Tal vez se diga que no era aquél el momento para semejantes reflexiones, y que la primera y única cosa que tendría que haber hecho habría sido irrumpir en el salón y revelarme a los dos amantes. Pero hacía ya mucho tiempo que venía reflexionando sobre la actitud de Emilia hacia mí, como para abandonarme a una tan cándida e impreparada explosión. Por otra parte, lo que más me importaba era no tanto el cargar la culpa sobre Emilia, cuanto el aclarar nuestras relaciones. Al irrumpir en la sala me habría cerrado definitivamente toda posibilidad, tanto de saber la verdad, como de reconquistar a Emilia. Por el contrario —me dije—, debía actuar a sabiendas, con aquella prudencia y aquella circunspección que me imponían las circunstancias, delicadas y ambiguas a la vez.

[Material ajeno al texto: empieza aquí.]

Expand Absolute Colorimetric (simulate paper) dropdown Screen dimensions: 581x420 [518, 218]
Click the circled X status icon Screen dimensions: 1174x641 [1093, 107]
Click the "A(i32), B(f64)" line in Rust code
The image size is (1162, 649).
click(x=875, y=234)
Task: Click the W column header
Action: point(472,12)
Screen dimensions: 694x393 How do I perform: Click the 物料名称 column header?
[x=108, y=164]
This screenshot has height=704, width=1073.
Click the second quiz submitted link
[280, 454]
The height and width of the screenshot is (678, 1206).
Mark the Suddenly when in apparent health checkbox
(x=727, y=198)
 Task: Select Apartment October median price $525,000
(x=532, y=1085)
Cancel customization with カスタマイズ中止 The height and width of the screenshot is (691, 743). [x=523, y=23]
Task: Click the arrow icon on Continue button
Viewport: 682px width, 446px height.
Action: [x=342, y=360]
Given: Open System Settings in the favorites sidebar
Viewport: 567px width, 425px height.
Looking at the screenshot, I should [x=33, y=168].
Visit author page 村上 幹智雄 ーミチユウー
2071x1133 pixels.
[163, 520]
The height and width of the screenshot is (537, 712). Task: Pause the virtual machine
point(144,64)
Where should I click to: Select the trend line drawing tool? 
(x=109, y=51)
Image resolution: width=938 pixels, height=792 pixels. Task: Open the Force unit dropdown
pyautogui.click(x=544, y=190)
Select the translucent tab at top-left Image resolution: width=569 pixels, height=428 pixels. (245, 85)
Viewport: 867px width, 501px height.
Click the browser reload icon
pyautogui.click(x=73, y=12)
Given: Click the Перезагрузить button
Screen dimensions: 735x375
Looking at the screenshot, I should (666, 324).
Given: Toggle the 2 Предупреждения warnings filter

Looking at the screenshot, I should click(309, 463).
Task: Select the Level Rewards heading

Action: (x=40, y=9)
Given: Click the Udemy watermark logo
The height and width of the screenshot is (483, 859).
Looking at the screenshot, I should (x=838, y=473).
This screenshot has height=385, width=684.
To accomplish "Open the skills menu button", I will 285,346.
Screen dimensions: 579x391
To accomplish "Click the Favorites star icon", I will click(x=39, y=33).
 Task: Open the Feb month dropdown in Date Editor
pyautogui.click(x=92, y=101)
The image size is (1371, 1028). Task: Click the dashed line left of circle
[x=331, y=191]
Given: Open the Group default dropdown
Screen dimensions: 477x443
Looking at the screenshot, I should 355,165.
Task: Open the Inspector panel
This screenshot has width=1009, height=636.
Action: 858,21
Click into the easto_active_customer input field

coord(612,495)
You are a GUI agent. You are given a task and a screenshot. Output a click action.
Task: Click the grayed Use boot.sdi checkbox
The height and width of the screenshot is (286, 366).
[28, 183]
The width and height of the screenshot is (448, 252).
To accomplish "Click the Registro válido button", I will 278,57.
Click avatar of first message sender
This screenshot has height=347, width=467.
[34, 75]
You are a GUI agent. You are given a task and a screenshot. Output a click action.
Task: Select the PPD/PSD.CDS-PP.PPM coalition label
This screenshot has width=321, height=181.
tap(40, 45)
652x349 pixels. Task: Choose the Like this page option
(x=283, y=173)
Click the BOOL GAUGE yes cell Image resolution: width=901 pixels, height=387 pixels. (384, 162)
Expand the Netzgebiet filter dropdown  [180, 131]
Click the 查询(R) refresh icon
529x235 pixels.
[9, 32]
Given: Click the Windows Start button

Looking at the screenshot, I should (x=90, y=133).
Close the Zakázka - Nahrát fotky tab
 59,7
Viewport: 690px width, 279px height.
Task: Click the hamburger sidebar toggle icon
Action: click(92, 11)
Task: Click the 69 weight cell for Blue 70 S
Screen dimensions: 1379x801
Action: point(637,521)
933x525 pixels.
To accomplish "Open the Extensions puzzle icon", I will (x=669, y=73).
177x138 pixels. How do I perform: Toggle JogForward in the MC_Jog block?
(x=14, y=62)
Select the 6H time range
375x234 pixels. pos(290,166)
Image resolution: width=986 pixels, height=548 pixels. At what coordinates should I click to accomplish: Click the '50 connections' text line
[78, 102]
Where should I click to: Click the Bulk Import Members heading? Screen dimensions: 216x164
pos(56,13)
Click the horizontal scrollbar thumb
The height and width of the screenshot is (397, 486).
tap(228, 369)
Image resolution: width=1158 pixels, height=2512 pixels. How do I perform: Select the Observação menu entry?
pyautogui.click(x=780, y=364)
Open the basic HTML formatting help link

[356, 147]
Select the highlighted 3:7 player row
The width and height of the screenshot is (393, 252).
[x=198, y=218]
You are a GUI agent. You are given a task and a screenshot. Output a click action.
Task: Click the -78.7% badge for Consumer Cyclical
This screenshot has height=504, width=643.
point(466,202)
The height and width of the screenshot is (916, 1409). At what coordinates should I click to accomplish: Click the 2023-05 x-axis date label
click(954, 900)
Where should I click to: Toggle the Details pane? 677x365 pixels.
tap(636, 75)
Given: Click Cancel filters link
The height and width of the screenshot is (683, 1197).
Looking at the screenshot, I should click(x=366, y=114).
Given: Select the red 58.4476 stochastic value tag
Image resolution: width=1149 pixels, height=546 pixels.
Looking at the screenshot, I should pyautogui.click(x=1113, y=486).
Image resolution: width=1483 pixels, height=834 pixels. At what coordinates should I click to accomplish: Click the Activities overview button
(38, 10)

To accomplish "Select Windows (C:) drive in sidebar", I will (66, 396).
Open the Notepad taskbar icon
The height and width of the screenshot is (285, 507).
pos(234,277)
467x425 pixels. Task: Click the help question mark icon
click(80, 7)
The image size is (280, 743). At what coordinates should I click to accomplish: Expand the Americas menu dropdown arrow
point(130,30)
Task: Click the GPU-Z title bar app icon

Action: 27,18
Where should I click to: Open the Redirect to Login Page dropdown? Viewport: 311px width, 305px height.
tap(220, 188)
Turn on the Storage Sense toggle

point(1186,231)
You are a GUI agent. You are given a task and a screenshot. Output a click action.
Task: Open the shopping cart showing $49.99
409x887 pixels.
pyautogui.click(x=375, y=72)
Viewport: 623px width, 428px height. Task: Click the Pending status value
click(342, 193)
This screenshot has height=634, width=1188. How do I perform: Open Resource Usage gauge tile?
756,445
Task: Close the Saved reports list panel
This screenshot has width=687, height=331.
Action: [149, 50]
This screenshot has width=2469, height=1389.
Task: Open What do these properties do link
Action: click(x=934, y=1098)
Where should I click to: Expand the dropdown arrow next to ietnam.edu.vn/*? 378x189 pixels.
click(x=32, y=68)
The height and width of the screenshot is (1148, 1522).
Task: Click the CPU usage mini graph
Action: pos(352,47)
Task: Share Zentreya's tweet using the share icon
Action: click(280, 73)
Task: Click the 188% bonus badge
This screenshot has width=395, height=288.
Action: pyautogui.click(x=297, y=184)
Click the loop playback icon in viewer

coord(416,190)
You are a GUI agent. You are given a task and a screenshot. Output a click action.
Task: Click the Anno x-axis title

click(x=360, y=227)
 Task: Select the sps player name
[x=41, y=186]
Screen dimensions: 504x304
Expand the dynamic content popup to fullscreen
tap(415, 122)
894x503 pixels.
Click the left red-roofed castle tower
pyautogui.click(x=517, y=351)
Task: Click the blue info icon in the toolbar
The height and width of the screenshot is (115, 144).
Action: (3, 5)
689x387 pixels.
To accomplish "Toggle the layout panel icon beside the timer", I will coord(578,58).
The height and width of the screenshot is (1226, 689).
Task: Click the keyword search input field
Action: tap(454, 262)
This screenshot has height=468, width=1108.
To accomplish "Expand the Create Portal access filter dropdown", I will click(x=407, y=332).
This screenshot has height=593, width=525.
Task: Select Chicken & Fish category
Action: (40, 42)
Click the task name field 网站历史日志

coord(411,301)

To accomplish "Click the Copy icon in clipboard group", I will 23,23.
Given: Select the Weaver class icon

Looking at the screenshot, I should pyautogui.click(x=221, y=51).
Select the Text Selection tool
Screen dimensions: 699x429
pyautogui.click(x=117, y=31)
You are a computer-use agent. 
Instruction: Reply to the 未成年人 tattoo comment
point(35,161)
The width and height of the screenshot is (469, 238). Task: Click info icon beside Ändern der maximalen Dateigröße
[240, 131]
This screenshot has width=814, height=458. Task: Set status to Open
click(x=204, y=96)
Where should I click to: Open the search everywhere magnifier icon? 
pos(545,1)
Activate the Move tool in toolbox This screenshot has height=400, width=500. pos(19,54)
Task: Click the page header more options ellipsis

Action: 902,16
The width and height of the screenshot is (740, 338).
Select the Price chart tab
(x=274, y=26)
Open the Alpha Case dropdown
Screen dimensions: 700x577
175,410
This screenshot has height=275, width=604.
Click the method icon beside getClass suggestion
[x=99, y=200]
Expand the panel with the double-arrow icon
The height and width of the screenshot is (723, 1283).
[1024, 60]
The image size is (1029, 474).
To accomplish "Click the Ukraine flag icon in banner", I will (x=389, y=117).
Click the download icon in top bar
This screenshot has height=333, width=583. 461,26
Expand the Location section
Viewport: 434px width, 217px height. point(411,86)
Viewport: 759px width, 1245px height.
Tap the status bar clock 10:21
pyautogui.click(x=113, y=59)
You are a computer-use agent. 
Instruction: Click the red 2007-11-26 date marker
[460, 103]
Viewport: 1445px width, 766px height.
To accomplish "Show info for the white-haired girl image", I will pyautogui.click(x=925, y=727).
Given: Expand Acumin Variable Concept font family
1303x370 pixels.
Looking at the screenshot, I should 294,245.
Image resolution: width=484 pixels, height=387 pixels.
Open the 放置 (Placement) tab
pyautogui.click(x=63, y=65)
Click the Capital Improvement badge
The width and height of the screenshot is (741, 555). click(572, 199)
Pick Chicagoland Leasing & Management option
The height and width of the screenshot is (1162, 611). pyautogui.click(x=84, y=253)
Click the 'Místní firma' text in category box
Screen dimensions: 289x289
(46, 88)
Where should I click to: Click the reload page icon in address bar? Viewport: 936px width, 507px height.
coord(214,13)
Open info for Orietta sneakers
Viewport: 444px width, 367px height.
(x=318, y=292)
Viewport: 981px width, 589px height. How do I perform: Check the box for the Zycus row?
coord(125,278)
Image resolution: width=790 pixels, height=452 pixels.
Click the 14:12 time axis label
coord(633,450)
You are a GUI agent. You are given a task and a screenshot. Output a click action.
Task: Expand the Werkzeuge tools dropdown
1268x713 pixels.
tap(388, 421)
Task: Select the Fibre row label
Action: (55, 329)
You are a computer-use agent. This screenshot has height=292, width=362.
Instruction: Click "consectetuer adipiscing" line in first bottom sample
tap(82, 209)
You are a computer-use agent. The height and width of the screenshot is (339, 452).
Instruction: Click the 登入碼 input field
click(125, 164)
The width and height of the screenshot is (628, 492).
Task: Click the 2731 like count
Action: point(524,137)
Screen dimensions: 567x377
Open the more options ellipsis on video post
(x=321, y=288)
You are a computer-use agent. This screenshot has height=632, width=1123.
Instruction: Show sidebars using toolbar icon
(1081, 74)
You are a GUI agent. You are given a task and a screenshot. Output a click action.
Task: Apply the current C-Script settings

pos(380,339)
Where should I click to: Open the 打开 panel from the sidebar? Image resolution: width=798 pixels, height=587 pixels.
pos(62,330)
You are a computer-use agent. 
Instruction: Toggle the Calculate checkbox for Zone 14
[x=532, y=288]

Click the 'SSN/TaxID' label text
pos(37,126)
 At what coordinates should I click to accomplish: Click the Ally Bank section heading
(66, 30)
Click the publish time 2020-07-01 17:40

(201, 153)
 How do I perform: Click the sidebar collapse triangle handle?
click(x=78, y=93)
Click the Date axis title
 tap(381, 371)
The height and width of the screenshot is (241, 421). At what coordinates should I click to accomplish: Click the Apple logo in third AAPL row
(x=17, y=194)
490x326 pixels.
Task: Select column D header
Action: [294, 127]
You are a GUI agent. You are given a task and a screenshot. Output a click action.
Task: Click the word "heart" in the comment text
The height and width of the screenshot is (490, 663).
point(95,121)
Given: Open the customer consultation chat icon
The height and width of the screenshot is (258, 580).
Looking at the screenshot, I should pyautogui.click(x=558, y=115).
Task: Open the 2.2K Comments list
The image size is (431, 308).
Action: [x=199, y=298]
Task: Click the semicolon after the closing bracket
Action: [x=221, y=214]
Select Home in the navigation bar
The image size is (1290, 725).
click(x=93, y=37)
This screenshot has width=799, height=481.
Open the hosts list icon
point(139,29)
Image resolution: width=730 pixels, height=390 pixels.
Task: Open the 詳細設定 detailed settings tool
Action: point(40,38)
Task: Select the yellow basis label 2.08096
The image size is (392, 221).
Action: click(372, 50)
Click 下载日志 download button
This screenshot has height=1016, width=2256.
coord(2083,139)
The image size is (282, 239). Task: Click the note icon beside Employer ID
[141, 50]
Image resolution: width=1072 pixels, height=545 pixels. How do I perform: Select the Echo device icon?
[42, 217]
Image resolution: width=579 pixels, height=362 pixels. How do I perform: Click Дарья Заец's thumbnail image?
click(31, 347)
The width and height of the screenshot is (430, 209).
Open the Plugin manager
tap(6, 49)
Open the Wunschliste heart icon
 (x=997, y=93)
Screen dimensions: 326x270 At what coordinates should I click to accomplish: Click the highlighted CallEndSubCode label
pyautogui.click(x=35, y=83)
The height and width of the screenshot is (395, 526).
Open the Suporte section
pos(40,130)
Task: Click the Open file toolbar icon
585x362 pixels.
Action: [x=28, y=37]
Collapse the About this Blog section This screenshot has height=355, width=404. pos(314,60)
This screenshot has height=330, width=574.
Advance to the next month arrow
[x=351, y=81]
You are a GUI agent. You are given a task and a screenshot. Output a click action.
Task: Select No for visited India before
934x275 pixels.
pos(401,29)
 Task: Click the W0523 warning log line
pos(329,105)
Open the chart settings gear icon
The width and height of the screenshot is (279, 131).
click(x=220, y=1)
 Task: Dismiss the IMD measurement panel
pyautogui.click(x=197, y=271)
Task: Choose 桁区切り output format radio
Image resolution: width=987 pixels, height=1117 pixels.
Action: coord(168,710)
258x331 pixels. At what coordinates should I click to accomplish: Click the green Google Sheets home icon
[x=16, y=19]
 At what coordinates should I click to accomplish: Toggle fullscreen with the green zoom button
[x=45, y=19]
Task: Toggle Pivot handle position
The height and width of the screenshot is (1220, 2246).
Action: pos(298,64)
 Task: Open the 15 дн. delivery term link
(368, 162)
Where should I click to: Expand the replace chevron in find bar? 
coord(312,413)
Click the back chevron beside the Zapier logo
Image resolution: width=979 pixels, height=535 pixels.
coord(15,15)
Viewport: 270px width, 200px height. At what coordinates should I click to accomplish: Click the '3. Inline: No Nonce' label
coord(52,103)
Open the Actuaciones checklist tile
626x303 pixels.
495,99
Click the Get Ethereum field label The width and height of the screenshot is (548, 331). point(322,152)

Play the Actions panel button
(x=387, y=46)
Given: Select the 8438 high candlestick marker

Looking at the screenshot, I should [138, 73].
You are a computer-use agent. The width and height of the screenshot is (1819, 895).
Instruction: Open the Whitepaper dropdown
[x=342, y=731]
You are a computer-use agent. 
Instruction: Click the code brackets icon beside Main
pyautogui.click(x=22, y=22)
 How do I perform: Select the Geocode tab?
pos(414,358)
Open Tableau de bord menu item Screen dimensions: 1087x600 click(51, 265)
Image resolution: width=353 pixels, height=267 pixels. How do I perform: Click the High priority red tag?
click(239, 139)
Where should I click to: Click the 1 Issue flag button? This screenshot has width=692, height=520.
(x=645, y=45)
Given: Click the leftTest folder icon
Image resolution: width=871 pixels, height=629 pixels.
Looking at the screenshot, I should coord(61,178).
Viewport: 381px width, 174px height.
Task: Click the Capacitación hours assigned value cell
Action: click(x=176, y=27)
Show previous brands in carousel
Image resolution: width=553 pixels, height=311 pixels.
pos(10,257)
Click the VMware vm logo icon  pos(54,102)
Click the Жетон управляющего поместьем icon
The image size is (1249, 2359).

Otra reflexión me detuvo en el umbral de la sala, ésta, quizá, de índole más egoísta: tenía un buen motivo para mandar al diablo el guión de la Odisea, para deshacerme de aquel trabajo que me disgustaba y volver a mi querido teatro. Esta reflexión tenía la cualidad de ser buena para los tres: para Emilia, para Battista y para mí. En realidad, aquel beso marcaba el punto culminante del equívoco en que se agitaba mi vida, tanto en mis relaciones con Emilia como en mi trabajo. Al fin tenía la posibilidad de aclarar aquel equívoco de una vez por todas. Pero debía actuar sin prisa, sin escándalos, de una manera gradual.
Todo esto pasó por mi mente con la misma rapidez tumultuosa con la que, si una ventana se abre de pronto, irrumpe en la estancia un remolino de viento que arrastra consigo hojas, polvo y detritos de toda clase. Y de la misma forma que en la estancia, si se cierra la ventana, se hacen de pronto el silencio y la inmovilidad, así mi mente, al final, se vació y calló de golpe y yo me encontré atónito, con los ojos cerrados sobre la noche, sin pensamientos ni sensaciones. En aquel estado de ánimo estupefacto, casi sin darme cuenta de ello, me separé de la balaustrada, me dirigí hacia la puerta-ventana, la abrí y entré en el salón. ¿Cuánto tiempo permanecí en la terraza después de haber sorprendido el beso de Battista a Emilia? Sin duda, mucho más del que a mí me parecía, pues encontré a Battista y a Emilia sentados a la mesa y casi a mitad de la cena.
Noté que Emilia se había quitado el vestido que le había roto Battista y se había puesto el que había llevado durante el viaje. Y este pormenor, sin saber por qué, me turbó profundamente, como si se hubiese tratado de una confirmación particularmente elocuente y cruel de su infidelidad.
—Creíamos que venía usted a darse un baño nocturno —dijo Battista, jovialmente. ¿Dónde diablos se ha metido?
—Estaba ahí fuera —respondí en voz baja.
Vi a Emilia levantar los ojos hacia mí, mirarme un momento y luego bajarlos de nuevo. Y entonces estuve completamente seguro de que me había visto mientras contemplaba el beso desde la terraza y que sabía que yo sabía que me había visto.